■ **Task description**
Only the lines from the one containing "Identify the click" through the one containing "Contact (335, 2567)" should be printed, exactly as they appear below, with both ends included.
··· Stored data ···
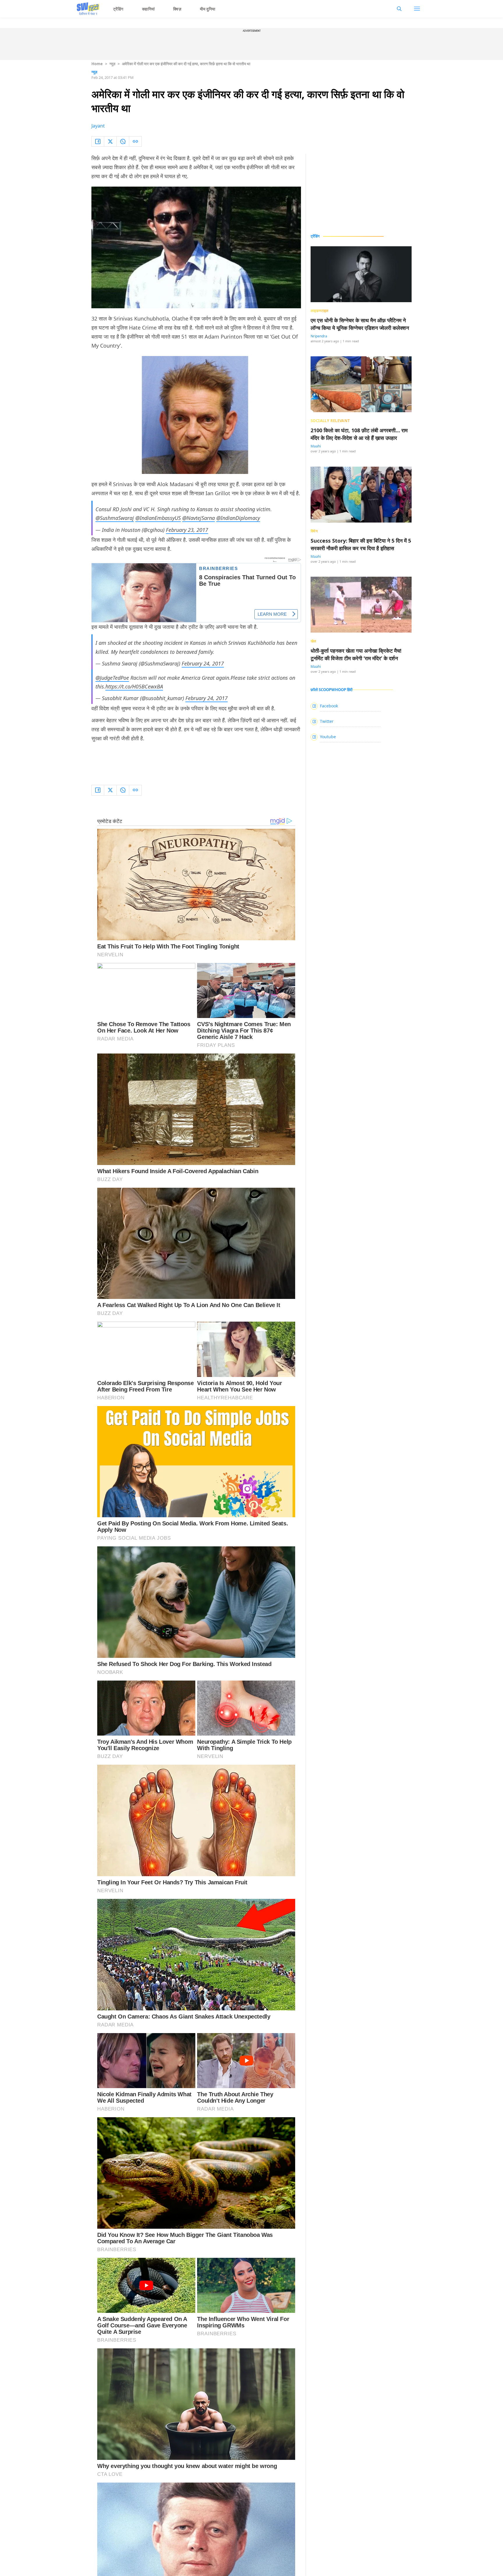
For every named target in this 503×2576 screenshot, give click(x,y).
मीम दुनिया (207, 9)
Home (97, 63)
···
··· Stored data ···
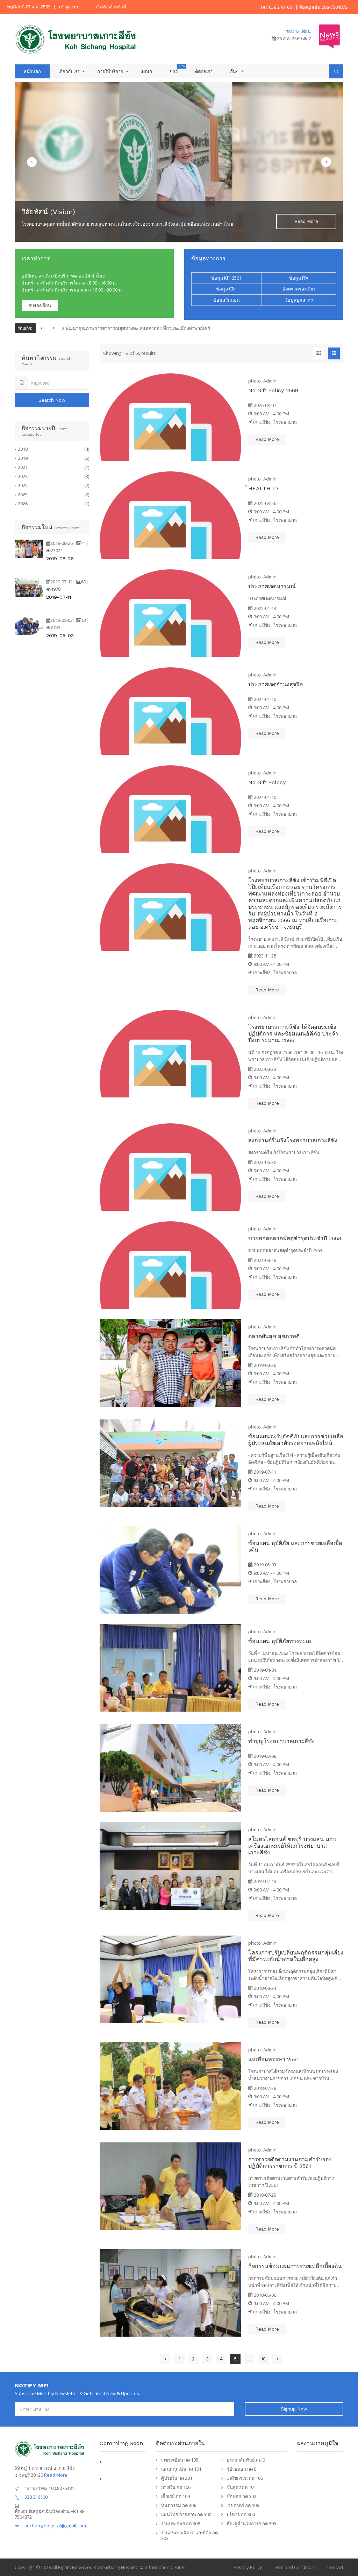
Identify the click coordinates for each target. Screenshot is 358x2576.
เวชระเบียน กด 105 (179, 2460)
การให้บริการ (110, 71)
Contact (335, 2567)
···
■ **Written answer**
Identify the click coordinates for each target. Screenshot is 358x2576.
เวชระเบียน กด 105 (179, 2460)
การให้บริการ (110, 71)
Contact (335, 2567)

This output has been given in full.